Ten popularny keyboardzista (ex-Dream Theater, ex–Planet X, aktualnie w Black Country Communion) przypomina się swoim siódmym solowym krążkiem (na naszych łamach omawialiśmy do tej pory tylko jeden: „Blood Of The Snake” z 2006 roku) zatytułowanym „Oceana”.
I od razu powiem: nie ma niespodzianek. Derek Sherinian przedstawia nam 47-minutową porcję instrumentalnego progresywnego metalu o bardzo technicznym zabarwieniu. Tak, to technika i pomysły ją eksponujące, a nie melodie czy klimaty, są tu w centrum zainteresowania.
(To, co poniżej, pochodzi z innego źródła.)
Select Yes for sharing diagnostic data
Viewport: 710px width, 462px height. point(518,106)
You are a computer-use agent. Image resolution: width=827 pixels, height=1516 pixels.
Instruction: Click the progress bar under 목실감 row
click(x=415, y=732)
Derek, jak zawsze otoczył się grupką uznanych gwiazd, które wspomagają go w poszczególnych utworach. I tak, Steve Lukather gra na gitarach w „Mullholland”, „Euphoria” i „Seven Sins”, kolega z Planet X, Tony MacAlpine, gra w „Five Elements” i „Mercury 7”, a cenionego sesyjnego „wioślarza”, Steve’a Stevensa, słychać w „Ghost Runner” i „Oceana”. Na płycie słychać też Dougha Aldritcha z Whitesnake. W jednym utworze („I Heard That”) pojawia się nawet sam Joe Bonamassa, z którym nasz bohater gra ostatnio w Black Country Communion. Na perkusji we wszystkich utworach produkuje się sam wielki Simon Phillips, a współpracują z nim, grając na basie, Jimmy Johnson oraz Tony Franklin.
Energetyczny to album, pełen technicznych fajerwerków, profesjonalnie zagranych dźwięków i brzmieniowych zakrętasów. Również i stylistycznych, a przede wszystkim artystycznych meandrów, po których artysta wodzi nas przez cały czas trwania płyty. Skacze po stylach, zmienia klimaty jak rękawiczki, co chwila, niczym królika z kapelusza, wyciąga jakieś efektowne solo w wykonaniu któregoś ze swoich przyjaciół, sam też potrafi raz po raz nieźle zagrać pod publiczkę. To wszystko w sumie brzmi tak, jak granie „radosnej piłki”, które często kończy się tym, że stylowo lepiej grająca drużyna przegrywa z kimś mniej zaawansowanym technicznie, ale za to skuteczniejszym. Skuteczniejszym, na przykład, w docieraniu do serc odbiorców. Coś mi się zdaje, że Sherinian gra na tej płycie właśnie tak, jakby chciał powiedzieć całemu światu: „patrzcie, to ja, mistrz technicznego metalowego grania. Stać mnie na najlepszych współpracowników i w ogóle ze swoich „parapetów” wyciągam tyle, że aż sam za to kocham samego siebie”.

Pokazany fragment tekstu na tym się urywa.